Zeke Shadowfyre said:


> Have you ever gotten a PM or IM with a person asking your cock size? Awkward....



Oh god, I hope to never experience that. XD


----------



## keretceres (Sep 1, 2011)

I have spoken to many people about Furries and the Fandom and something that I have found time and time  again is that people  who have seen the CSI show, are immediately negative on the whole subject. Media representation is very important to some and has a great affect on people's ability to accept something. This is also a reason why I think in the western world, for example homosexuality has become more accepted;  the media has portrayed it ever increasingly and usually in a positive light. - People get used to the idea that it is 'normal' so they start to become  less closed to the idea. 

The media produces accepted, 'credible' stereotypes that people trust and assume are fact. Even if common sense argues against it.


----------



## Hendly Devin (Sep 1, 2011)

that all furries live in their parents basement masturbating to star fox porn 24/7 and/or have functional autism.


----------



## Evan of Phrygia (Sep 1, 2011)

Other than aforementioned zoophilia, the other one i hear is that the fandom = only LGBT. Considering my sexuality, i don't have an argument for this.


----------



## ArticSkyWolf (Sep 1, 2011)

you know, CSI made another furry episode, kinda, not with fursuits, rather catsuits and spammed some BDSM on it.

Also, it's one of those subjects that not many news media really care about. Hell, it's only when large cons are on the news, same with ANime Fandom. And when was the last time you saw a negative media on Anime? Never, because it's not interesting. Furries on the other hand have contriversial crap on it, like bestiality which many furries disagree that it's even in the fandom. 

Mainstream media is where most people look at, you don't see a whole lotta people going through several sources when it came to the whole Libya rebelion, instead they watch the news. Also, depending on what the news channel is too. FOX NEWS would just screw everything even more.

Also, there have been some possitive ones, but it's either from a different country (there is one made by Brazil which was pretty good) or on the Internet. Either way, there has only been one good one and it was called the Fanboy Confessional which was on SPACETV, Canada only for now. 

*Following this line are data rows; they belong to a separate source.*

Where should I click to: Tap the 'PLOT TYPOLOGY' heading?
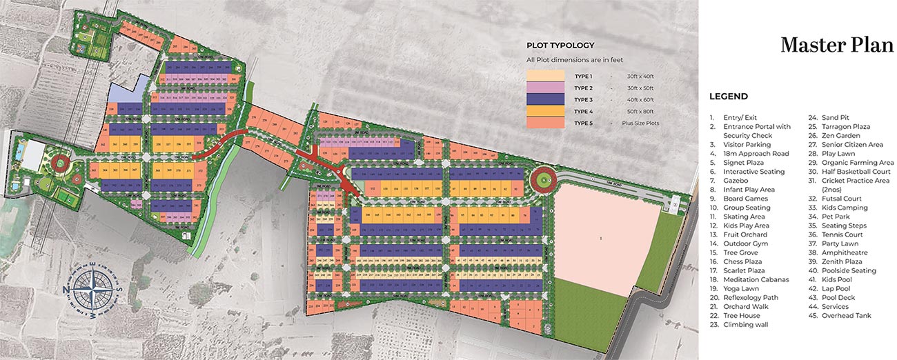560,46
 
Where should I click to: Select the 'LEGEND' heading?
728,97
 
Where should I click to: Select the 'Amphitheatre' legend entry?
844,253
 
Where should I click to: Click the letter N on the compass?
68,289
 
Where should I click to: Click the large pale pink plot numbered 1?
601,238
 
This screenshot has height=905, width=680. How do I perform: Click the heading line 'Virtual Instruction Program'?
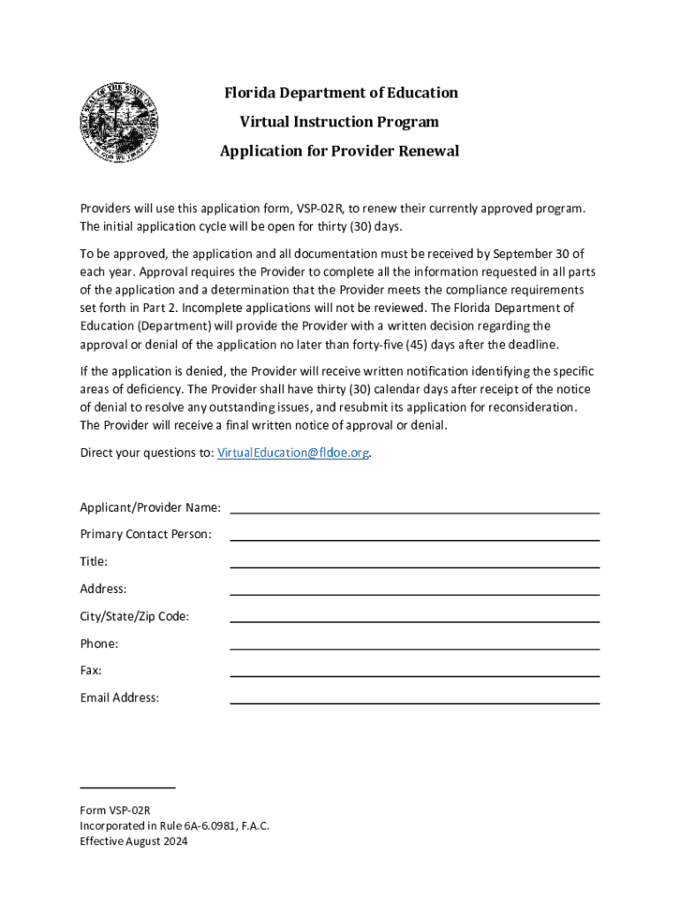tap(339, 122)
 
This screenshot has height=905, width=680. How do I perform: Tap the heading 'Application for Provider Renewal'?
tap(339, 151)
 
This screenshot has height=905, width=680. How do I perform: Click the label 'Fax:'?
tap(91, 671)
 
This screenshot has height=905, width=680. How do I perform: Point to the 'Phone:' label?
tap(99, 643)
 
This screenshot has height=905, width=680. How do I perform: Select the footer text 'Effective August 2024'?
tap(133, 841)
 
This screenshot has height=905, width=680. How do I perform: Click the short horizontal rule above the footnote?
tap(127, 786)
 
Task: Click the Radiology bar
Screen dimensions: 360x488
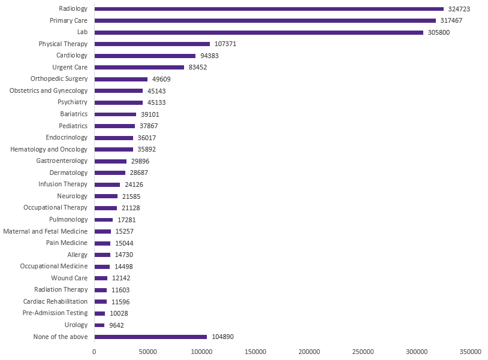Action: coord(269,9)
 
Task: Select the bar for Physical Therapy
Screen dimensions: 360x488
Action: coord(152,44)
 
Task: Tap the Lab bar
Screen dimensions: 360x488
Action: coord(258,32)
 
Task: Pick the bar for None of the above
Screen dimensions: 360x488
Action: coord(150,337)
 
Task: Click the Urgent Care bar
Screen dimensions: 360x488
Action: coord(139,67)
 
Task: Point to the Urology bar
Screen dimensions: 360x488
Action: coord(100,325)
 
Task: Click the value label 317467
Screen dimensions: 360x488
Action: coord(451,20)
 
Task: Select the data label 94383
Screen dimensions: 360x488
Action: coord(210,56)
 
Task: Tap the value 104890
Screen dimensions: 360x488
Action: coord(222,337)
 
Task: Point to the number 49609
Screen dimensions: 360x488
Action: coord(162,79)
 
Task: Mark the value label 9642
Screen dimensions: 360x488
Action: coord(116,325)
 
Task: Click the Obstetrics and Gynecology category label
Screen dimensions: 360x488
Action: coord(49,90)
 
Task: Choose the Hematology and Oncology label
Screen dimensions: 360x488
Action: coord(49,149)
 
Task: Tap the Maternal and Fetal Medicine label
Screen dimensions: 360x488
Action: coord(46,231)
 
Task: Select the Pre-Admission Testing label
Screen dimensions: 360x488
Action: coord(55,313)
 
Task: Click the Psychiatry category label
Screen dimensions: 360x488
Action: coord(73,102)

So overall, there have been more crap about furries on TV than good.

And the fact is, a lot of people really don't care about stuff like this.


----------



## Sar (Sep 1, 2011)

"hello I'm _________. I like you, wanna yiff?" this is not true, we invite you for dinner first. :V


----------



## DW_ (Sep 1, 2011)

The common ones, mostly. It pisses me off to no end the assumptions morons throw out about furries.


----------



## Tabasco (Sep 1, 2011)

Sarukai said:


> "hello I'm _________. I like you, wanna yiff?" this is not true, we invite you for dinner first. :V



I never get invited to dinner first. ;^;


----------



## haggisreflux (Sep 1, 2011)

Commiecomrade said:


> Also, because we always put new members through boot camp.


I get to go to camp?!


----------



## Captain Howdy (Sep 1, 2011)

It's less of a misconception, and more of an issue of having the stupidest furries surface at any one time. They're extreme in one way or another, and so that all becomes 'us'. 

You have that retarded girl from Taboo or whatever who HAS TO WEAR HER FURSUIT 24/7OMGBBQ. Yeah...Doing wonders. Those ones are the issue - The ones so desperate for money, they'll throw anything under the bus.


----------



## Azure (Sep 1, 2011)

I really don't know the popular misconception, tbh. Whatever is propagated on the internet to me is a wash, because it's the INTERNET. I'm also not foaming at the mouth to divulge my hobby to others. What's mine is mine.


----------



## Randy-Darkshade (Sep 1, 2011)

Nothing bothers me. If people choose to believe every bit of BS they are told that is their problem.


----------



## israfur (Sep 1, 2011)

"Identifying ones self with an animal is a disease of the brain." Yeah, now I've heard it all.


----------



## Randy-Darkshade (Sep 1, 2011)

israfur said:


> "Identifying ones self with an animal is a disease of the brain." Yeah, now I've heard it all.



That's got to be the funniest thing I have read for a long time.


----------



## Scotty1700 (Sep 1, 2011)

I've found that most every asshole furfag you meet online isn't an asshole in real life.

Also I've found that a lot of the stereotypes are so very true that it's painful but at the same time others are lies and slander lol.


----------



## Randy-Darkshade (Sep 1, 2011)

Scotty1700 said:


> I've found that most every asshole furfag you meet online isn't an asshole in real life.
> 
> Also I've found that a lot of the stereotypes are so very true that it's painful but at the same time others are lies and slander lol.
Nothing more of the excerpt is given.